自首(じしゅ)
【定義】
自首とは、犯人が、捜査機関に発覚する前に、自ら犯罪事実を申告し、処分に服するという意思表示です。
【解説】
自首には刑法上、刑の任意的減軽事由となるという効果があります。任意的減軽事由とは、裁量により減軽することができるという意味で、必ず減軽される必要的減軽事由(心神耗弱など)とは区別されます。
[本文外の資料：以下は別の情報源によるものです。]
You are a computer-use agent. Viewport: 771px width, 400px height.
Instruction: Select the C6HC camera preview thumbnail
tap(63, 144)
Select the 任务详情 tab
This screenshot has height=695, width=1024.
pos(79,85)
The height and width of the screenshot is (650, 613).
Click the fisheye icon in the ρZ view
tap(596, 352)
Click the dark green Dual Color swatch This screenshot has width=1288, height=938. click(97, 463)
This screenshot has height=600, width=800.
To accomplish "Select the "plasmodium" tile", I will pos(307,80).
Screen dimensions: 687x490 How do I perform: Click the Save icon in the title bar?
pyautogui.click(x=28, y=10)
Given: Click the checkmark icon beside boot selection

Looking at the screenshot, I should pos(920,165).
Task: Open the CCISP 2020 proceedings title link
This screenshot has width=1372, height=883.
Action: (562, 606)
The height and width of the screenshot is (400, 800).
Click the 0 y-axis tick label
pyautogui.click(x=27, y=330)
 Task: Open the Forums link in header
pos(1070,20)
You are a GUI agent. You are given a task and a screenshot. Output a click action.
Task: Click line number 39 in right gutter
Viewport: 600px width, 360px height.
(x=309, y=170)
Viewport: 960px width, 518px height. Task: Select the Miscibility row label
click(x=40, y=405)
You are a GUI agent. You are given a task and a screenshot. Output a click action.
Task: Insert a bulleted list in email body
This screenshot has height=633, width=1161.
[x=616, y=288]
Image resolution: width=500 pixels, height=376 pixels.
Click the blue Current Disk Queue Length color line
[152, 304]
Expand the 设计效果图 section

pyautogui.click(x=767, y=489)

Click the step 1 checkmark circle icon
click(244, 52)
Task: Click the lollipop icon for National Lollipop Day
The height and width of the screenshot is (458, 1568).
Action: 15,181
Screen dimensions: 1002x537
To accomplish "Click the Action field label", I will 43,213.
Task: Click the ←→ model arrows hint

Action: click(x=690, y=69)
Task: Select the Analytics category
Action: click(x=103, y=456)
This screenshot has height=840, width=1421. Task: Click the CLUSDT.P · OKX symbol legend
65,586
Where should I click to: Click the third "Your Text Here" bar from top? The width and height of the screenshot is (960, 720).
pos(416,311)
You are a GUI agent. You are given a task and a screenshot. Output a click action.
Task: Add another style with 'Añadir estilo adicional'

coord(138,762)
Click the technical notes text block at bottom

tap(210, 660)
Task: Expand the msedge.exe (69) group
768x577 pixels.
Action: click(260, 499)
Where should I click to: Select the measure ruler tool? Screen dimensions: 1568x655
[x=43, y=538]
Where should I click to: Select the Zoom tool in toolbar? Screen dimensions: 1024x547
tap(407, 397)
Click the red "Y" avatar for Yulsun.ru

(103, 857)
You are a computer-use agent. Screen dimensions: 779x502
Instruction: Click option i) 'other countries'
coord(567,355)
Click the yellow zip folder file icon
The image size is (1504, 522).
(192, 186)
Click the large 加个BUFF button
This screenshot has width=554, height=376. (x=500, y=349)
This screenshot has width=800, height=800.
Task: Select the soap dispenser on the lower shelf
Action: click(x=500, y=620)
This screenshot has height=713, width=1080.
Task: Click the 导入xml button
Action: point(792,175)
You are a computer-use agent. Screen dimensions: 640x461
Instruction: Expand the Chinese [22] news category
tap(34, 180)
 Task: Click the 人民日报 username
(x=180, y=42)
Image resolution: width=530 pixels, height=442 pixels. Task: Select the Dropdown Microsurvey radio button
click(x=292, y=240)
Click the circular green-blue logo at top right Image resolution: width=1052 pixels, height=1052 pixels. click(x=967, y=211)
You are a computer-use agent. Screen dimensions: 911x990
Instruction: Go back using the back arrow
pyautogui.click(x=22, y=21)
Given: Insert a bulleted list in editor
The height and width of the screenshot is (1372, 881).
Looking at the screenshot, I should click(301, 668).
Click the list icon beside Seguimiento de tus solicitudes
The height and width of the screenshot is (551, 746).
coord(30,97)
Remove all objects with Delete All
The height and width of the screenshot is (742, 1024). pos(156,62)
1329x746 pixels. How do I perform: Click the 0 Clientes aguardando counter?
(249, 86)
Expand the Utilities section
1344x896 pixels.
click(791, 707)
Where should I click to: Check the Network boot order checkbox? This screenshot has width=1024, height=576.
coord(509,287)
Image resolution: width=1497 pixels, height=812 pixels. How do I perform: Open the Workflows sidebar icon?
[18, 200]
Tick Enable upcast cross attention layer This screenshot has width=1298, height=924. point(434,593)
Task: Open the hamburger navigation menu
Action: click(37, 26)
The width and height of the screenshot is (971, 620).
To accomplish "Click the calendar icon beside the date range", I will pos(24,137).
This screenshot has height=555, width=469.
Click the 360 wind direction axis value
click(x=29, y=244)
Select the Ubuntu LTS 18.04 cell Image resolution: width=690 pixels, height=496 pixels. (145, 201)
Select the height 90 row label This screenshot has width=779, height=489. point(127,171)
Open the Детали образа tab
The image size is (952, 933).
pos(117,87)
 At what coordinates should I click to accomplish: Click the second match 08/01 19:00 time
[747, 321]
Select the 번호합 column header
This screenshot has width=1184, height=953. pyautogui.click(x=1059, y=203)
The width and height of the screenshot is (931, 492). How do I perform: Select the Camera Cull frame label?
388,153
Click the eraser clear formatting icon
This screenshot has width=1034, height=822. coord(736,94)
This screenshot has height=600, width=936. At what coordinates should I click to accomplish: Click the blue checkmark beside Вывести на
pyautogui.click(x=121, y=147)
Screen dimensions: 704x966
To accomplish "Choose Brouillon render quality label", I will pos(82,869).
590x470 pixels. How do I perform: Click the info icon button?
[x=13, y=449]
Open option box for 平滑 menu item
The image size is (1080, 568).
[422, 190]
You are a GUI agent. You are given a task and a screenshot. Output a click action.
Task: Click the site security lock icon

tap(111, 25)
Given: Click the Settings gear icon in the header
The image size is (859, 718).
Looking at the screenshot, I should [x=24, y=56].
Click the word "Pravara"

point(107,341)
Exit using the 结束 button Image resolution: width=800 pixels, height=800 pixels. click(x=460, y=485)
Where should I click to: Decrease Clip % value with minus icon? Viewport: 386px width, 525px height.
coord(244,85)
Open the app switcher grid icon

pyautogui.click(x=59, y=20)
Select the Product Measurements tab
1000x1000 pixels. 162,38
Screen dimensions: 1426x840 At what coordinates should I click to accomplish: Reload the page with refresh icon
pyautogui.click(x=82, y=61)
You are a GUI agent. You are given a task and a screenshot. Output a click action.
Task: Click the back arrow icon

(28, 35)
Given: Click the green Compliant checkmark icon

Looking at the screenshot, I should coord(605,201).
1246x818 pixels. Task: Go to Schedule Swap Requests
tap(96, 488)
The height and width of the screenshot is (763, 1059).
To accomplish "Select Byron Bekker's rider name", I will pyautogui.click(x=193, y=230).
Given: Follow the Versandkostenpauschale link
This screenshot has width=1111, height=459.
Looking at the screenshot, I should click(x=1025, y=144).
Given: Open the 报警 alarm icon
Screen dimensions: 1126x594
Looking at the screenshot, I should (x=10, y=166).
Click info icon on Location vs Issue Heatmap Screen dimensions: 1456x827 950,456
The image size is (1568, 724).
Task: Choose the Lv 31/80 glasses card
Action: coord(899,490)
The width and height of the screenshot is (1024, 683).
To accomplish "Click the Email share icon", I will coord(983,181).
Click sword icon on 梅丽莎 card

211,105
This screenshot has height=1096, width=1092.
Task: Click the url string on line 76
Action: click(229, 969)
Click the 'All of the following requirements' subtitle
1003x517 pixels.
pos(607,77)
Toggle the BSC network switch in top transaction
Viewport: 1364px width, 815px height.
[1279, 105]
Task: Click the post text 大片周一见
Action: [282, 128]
なお、内乱予備、私戦予備など一部の犯罪については例外的に、自首により刑が免除されます。
自首が成立するための要件「捜査機関に発覚する前」とは、犯罪事実そのものが発覚していない場合のほか、犯罪事実は発覚しているが犯人が発覚していない場合も含まれます。しかし、犯人が単に所在不明の場合は含まれないので、たとえば指名手配犯が名乗り出ても自首にはなりません。もっとも、自首が成立しない場合でも、自ら出頭したことが情状として考慮され、量刑に影響する可能性はあります。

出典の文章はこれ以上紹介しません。